# Questions on the material
[A] Echo the passage of the Davos AI article starting at "True confession:  I have" and ending at "in the sand.".
[B] According to the Davos AI article, what did AI eclipse in the Davos conversation, as the New York Times reported?
[C] Go on with the Davos AI article after its final sentence.

# Text shown
Davos Day 2 - AI @ Davos: We’ve Been Afraid of the Wrong Things

Davos overwhelmingly focuses on AI's impact, highlighting its integration in sessions and discussions. Concerns about moral implications, unemployment, and wealth distribution dominate, overshadowing fears of AI overtaking humanity.

3 minutes

By far the overwhelming theme here at Davos this week is Artificial Intelligence (AI). There is a dedicated “AI House” offering nonstop programs and seminars with experts and business leaders. Nearly all of the educational “houses” up and down the main Promenade have integrated multiple AI-related sessions into their programs. Beyond those formal events more than a dozen global software companies have huge spaces set up as lounges where they are hosting constant presentations and discussions about every conceivable aspect of this emerging phenomen. As the New York Times reported, AI dominated the Davos conversation and eclipsed even the bloody conflicts in Ukraine and Gaza.


True confession:  I have been afraid go deep on learning about AI. All the fearmongering and misinformation roiling around the Internet left me wanting to put blinders on til things get sorted out. But all that changed this week. As I began to learn more about the mechanics of AI and some of the specific issues presented, the fear that AI would take over the world began to dissipate. Besides we all know how well it works out for the camel who sticks his head in the sand.

# Data below
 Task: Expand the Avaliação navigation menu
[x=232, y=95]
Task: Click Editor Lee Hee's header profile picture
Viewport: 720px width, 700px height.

# Answers by item
[A]
True confession:  I have been afraid go deep on learning about AI. All the fearmongering and misinformation roiling around the Internet left me wanting to put blinders on til things get sorted out. But all that changed this week. As I began to learn more about the mechanics of AI and some of the specific issues presented, the fear that AI would take over the world began to dissipate. Besides we all know how well it works out for the camel who sticks his head in the sand.

[B] The bloody conflicts in Ukraine and Gaza.

[C]
Most Large Language Models (LLMs) being developed today are “trained” on massive data sets of content that then enable AI applications to make super rapid connections when exposed to new information. One big worry is that AI applications will reach conclusions and make decisions without any sense of morality or any coherent set of values. In fact if an LLM is trained on a bad data set (e.g., the dark web, racist propaganda, 4Chan, the Trump campaign) AI could develop some pretty awful moral perspectives. One solution advocated by the CEO of Splunk was to “put a human in the loop.”  That is, do not allow AI to implement decisions without a final sign off by a human. That may not solve the problem but it seems like an emerging best practice.

One prominent CEO of an AI company in the Emirates had a unique response for an audience raising moral qualms about AI (paraphrasing) “What’s so great about human intelligence anyway?  Even today right here in Europe or in Gaza or Africa we are still solving our problems by dropping bombs and shooting bullets at human bodies. In the 20th century human decision-making resulted in the murder of more than 100 million people during the two World Wars alone. Could AI possibly do worse?”  Nervous laughter erupted, followed by a sobering moment of humility.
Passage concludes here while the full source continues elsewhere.